Have you ever known that you are not great at something but, in a moment of weakness, you think, “Maybe this once I’ll be good at it! I’ll just try again”?
Regrettably, I apparently am not a quitter.
When I was in high-school I had to take “Home-Economics”. Unfortunately, back in “the day”, we had a limited choice of classes to take. I wanted to sign up for “Industrial Arts” but when I asked my mother about it she was adamant that I would need skills to keep a home well and that I must choose between cooking or sewing. I’d already done an embarrassing stint in “cooking” so…off I went to sewing class!
I remember the teacher sighing, often, as she tried to help me understand the logistics of making the “Easy” blouse pattern I’d chosen. I also recall the day she said, “I’ve never done this before but you’ve told me your mother sews and, since you are so behind on your project, you must take this home. Perhaps your mother can help you.” (Another sigh)
I agreed, confident that I’d figure it out when I didn’t have the pressure of the educator peering over my shoulder.

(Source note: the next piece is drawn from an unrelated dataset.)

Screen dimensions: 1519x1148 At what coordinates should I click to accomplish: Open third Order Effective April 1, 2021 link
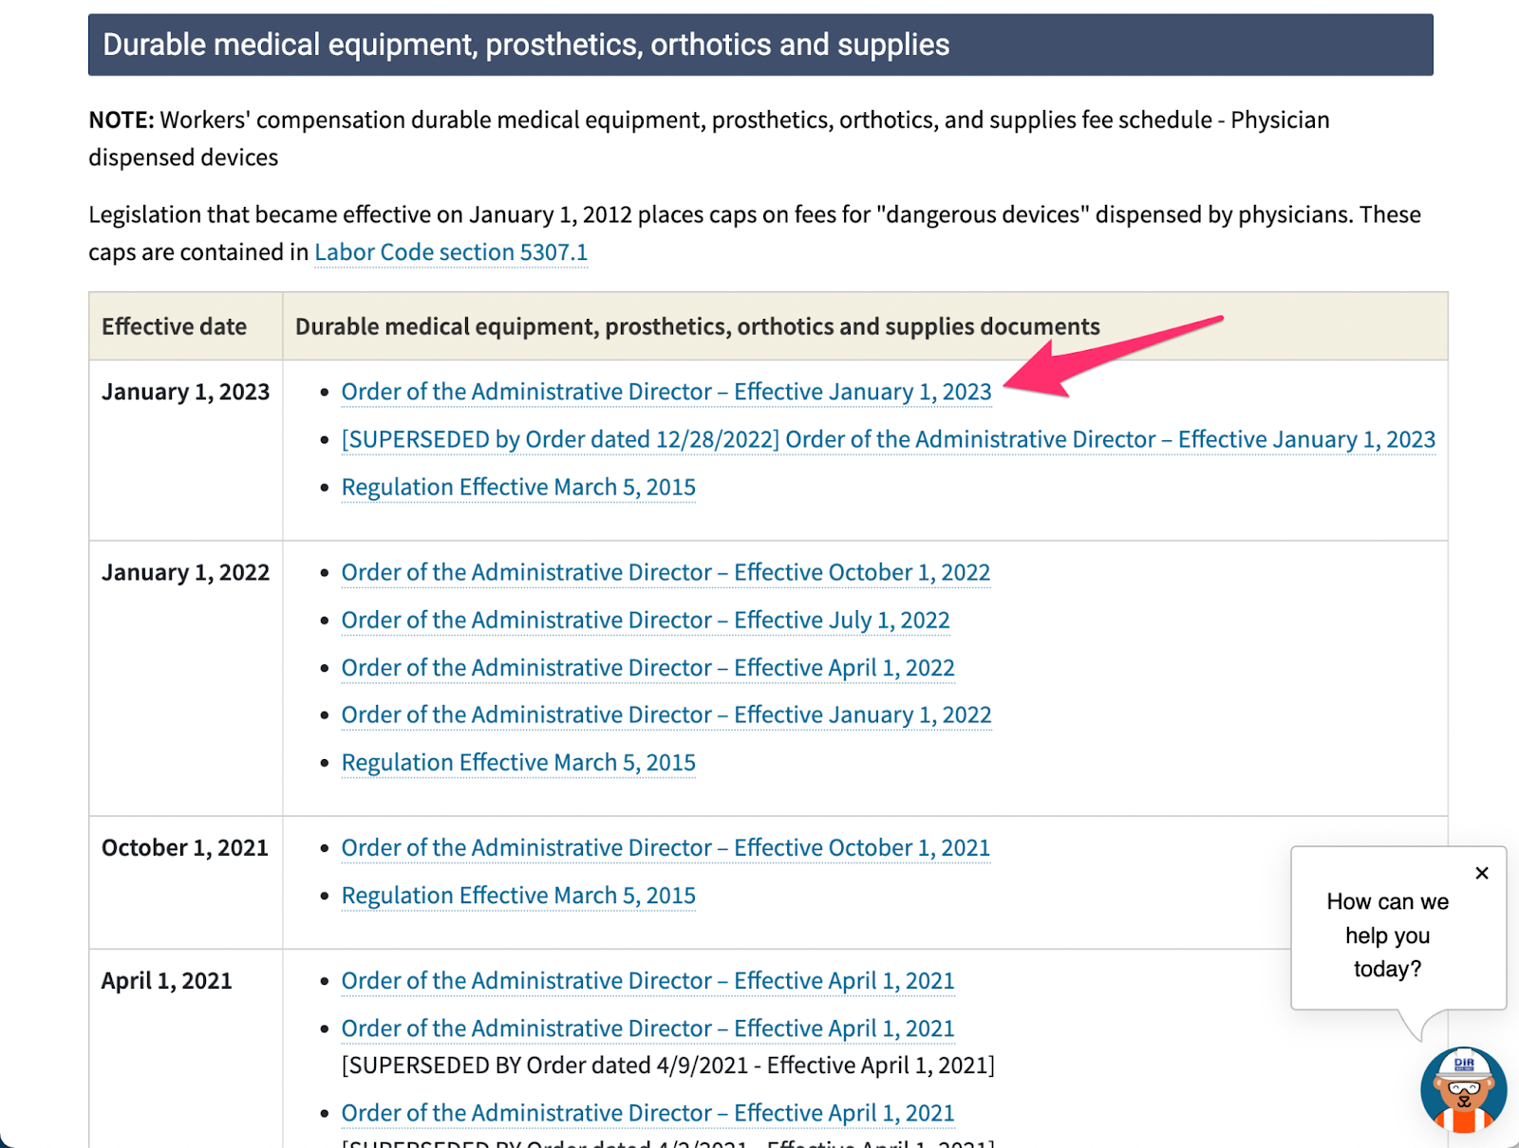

As my mother observed my struggling, I recall more sighs of frustration but, being a good, Christian woman, she did not condone cheating. For awhile, as my teacher had done at school, she tried her best to instruct me and stick to her values but, after seeing me brutalize the shirt for too long, even she could stand it no longer. Leaving integrity in the dust, she became compelled to right my many wrongs.
As humiliating a memory as that is for me, I believe it is even more-so for my dear mother. She was more than a bit heartbroken with her - I mean “my” - less-than-adequate mark at the end of that semester. Sadly, she couldn’t appeal it without admitting she’d sewn most of the garment.
Years later, I thought I’d try my hand at stitching again and borrowed my mom’s sewing machine. I’m not sure, since I was older and a mother myself, if I thought I’d learned (by osmosis or some miracle?!) how to think right-side up when working inside-out?
Sadly, it only ended with my mother’s mumbled disbelief as she took apart the asymmetrical seams and, once again, finished the outfit for me.
Why then, with awareness of my limitations, do I insist on repeating idiocy? I know that I am not a soloist but I recently sang one which was, regrettably, recorded. As I watched and listened with total humiliation, my very ill-pitched performance, my mind returned to that scene, from years before…
As my mother ripped open the stitches I’d made, her words rang true… “Patricia Dawn - no one has every gift! Use the ones you’re given!”